I thought that virtualenv was supposed to encapsulate and hide all of your packages that were already installed. But when I type
$sudo virtualenv -p /usr/bin/python3 testenv
$source ~/testenv/bin/activate
$sudo pip list
I get:
apt-xapian-index (0.45)
argparse (1.2.1)
chardet (2.0.1)
cmsplugin-filer (0.10)
colorama (0.2.5)
command-not-found (0.3)
debtagshw (0.1)
defer (1.0.6)
dirspec (13.10)
...and many more
Even with the --local
parameter. Is virtualenv broken?
Also when I type: $ which pip
I still get: /home/jelikraftuser/testenv/bin/pip
Which seems correct.
Reading the answers in this post: pip installing in global site-packages instead of virtualenv
I found the suggestion to run pip directly with $sudo ~/testenv/bin/pip list
and it actually worked, it only listed 2 packages. However when I run which pip
it lists the pip in the virtualenv as being the one which would be run.
So I'm sort of lost at this point. Calling the pip list with the full path gives me the correct (small) list of two packages, and calling pip list without the full path gives me a giant list of packages, which is incorrect. So, where do I go from here?
How can I make it not recognise globally installed packages as being installed in the virtualenv when I run pip without the full path?
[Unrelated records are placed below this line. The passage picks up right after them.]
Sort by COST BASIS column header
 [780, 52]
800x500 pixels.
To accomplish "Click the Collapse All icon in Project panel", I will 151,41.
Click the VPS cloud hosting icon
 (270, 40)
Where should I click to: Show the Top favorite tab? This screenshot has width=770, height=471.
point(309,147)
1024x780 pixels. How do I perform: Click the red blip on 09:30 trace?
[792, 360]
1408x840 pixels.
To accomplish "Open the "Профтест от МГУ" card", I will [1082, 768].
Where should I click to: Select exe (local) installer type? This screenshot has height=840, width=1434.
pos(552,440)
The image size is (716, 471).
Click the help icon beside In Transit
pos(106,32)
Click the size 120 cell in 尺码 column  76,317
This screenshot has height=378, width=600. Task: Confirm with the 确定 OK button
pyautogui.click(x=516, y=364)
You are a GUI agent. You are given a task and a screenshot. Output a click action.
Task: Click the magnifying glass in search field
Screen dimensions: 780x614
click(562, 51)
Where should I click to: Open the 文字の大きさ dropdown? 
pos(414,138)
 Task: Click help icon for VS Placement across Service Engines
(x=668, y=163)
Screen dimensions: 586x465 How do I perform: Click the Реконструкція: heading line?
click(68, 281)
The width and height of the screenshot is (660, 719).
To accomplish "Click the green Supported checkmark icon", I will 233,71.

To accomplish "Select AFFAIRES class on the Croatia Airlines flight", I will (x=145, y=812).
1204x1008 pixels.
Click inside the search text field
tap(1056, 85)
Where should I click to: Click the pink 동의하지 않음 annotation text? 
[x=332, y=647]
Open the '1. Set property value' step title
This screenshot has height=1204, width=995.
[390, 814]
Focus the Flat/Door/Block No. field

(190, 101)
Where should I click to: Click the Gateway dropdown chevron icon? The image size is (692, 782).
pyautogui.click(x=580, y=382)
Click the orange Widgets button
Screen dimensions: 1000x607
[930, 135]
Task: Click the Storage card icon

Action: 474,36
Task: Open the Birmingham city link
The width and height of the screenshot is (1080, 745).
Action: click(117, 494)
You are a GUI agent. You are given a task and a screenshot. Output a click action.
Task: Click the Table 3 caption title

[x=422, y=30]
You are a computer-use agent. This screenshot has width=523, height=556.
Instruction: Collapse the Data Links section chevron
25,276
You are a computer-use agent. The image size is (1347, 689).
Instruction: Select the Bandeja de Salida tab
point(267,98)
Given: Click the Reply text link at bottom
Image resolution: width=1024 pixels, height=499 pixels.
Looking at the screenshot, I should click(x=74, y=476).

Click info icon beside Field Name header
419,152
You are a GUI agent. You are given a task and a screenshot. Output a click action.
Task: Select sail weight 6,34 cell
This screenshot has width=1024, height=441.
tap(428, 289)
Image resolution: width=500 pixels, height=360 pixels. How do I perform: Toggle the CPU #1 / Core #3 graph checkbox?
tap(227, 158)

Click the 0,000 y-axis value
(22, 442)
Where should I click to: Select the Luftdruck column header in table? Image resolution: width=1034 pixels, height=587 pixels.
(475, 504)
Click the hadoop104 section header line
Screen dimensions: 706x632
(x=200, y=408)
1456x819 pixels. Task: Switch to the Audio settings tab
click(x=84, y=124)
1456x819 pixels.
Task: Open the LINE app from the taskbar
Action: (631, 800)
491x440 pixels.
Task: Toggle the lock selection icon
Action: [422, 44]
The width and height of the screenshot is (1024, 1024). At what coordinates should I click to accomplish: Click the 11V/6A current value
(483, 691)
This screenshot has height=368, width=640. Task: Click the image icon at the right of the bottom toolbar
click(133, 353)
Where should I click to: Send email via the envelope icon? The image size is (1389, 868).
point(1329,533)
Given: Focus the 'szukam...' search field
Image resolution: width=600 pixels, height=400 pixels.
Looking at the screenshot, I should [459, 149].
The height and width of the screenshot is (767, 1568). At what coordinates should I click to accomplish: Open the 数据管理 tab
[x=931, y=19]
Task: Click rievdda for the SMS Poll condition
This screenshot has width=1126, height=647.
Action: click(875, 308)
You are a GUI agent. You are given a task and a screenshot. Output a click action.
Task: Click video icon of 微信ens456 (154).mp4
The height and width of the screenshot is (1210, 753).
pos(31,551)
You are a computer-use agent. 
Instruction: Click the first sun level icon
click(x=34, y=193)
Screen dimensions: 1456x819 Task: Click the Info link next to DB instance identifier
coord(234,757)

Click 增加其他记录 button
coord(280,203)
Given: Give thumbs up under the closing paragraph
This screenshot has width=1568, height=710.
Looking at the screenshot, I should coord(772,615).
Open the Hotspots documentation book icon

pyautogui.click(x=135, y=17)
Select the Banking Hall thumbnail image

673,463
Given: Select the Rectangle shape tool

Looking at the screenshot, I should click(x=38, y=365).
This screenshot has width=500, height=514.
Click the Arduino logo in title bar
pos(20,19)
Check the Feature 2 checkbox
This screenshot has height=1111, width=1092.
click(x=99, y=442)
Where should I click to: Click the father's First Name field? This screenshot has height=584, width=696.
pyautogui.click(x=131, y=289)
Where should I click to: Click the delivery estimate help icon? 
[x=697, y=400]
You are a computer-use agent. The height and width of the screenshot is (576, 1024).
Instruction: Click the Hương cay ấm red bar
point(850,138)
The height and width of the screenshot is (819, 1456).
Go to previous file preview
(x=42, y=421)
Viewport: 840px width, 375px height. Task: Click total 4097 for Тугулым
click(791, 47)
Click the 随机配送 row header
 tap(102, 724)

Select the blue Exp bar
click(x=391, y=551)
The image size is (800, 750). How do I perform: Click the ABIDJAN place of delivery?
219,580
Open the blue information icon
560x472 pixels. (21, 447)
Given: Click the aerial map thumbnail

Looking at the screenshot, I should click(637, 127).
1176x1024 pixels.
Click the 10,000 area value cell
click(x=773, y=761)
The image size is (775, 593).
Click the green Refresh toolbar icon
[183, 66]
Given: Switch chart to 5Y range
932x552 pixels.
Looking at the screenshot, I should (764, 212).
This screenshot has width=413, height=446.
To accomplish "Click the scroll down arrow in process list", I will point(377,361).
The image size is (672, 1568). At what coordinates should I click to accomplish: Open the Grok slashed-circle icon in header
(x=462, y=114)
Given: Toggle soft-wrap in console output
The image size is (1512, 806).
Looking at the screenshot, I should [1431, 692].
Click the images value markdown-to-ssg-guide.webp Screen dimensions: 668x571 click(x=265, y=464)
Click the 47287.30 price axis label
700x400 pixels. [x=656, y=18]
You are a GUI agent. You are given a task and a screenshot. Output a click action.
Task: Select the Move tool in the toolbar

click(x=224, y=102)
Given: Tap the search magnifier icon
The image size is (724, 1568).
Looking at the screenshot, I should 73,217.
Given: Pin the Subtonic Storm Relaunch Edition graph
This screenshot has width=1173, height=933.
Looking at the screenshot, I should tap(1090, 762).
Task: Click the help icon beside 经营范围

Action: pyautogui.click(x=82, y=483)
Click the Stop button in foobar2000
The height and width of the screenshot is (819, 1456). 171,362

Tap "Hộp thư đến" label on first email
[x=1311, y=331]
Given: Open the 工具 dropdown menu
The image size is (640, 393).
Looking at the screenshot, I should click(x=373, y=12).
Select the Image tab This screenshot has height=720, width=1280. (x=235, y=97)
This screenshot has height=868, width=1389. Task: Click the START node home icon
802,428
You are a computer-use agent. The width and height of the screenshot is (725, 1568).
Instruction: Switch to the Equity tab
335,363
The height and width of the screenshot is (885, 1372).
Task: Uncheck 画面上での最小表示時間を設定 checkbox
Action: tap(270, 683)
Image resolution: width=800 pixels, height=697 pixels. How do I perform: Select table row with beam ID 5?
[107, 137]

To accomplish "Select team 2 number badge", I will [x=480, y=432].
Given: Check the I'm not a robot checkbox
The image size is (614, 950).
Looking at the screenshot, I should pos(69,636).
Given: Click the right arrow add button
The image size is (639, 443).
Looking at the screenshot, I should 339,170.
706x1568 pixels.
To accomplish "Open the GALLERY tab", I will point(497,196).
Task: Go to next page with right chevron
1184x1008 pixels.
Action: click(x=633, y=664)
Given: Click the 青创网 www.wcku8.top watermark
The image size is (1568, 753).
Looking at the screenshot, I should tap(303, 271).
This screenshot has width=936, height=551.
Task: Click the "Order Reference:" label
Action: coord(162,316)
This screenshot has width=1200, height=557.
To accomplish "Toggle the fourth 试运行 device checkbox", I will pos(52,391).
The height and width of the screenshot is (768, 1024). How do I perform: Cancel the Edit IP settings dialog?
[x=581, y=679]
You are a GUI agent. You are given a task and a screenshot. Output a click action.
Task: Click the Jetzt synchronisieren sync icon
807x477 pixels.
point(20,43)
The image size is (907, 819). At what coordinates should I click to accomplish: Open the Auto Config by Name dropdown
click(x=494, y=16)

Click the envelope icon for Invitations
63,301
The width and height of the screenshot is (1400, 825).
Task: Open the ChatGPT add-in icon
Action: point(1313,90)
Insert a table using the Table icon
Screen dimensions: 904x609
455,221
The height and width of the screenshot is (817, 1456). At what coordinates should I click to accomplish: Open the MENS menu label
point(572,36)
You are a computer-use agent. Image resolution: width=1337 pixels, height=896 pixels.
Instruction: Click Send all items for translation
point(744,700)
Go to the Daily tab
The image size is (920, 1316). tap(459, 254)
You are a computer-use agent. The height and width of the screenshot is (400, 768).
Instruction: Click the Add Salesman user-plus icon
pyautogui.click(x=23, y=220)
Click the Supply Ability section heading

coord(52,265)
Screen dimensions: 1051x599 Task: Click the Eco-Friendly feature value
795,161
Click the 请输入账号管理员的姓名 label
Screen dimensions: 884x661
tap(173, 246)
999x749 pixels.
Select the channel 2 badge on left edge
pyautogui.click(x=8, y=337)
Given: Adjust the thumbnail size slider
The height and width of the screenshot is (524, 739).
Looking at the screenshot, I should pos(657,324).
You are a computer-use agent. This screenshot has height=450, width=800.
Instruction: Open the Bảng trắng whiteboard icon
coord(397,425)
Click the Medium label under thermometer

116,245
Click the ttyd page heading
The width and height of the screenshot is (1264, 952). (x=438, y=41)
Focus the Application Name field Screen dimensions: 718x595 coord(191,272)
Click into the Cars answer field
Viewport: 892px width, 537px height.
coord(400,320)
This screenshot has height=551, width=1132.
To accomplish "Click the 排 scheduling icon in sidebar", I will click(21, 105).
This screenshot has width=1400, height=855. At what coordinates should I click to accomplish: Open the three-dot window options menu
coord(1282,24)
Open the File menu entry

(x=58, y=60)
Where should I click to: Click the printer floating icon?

OKAY UPDATE! This is kinda interesting:
(testenv)$ pip --version
pip 1.5.6 from /home/jelikraftuser/testenv/lib/python3.4/site-packages (python 3.4)
(testenv)$ sudo pip --version
pip 1.5.4 from /usr/lib/python2.7/dist-packages (python 2.7)
When I run pip as sudo it runs one, and when i run it as non-sudo it runs a different pip. Why would it do that? And if I'm going to be installing a package, i'll be running it as sudo, so I need sudo to use the correct pip.
Second update:
Reading this stackoverflow:sudo changes PATH - why? I found that on ubuntu you cannot change the path variable for sudo, but this still confuses me since it was working before... So I'm still confused. Insight anyone? Previously I could type sudo pip list in a virtualenv and get a near-empty list. Does it do the same for you?
EDIT 3: What else it does:
When I run sudo pip install --download-cache=~/.pip-cache -r piprequirements.txt
it says that everything is already installed but when I enter python I cannot import them, but when I run python as sudo I can import them. So superuser can see packages that are globally installed > but I need to use sudo to install packages > so I can't install packages that are already globally installed. Also when I try to run pip3 as sudo, it says sudo: pip3: command not found
. So this is definately an issue with ubuntu and how the environment path changes when you run sudo. Is not everyone else running into this issue then? I'm sure lots of people are using ubuntu, no?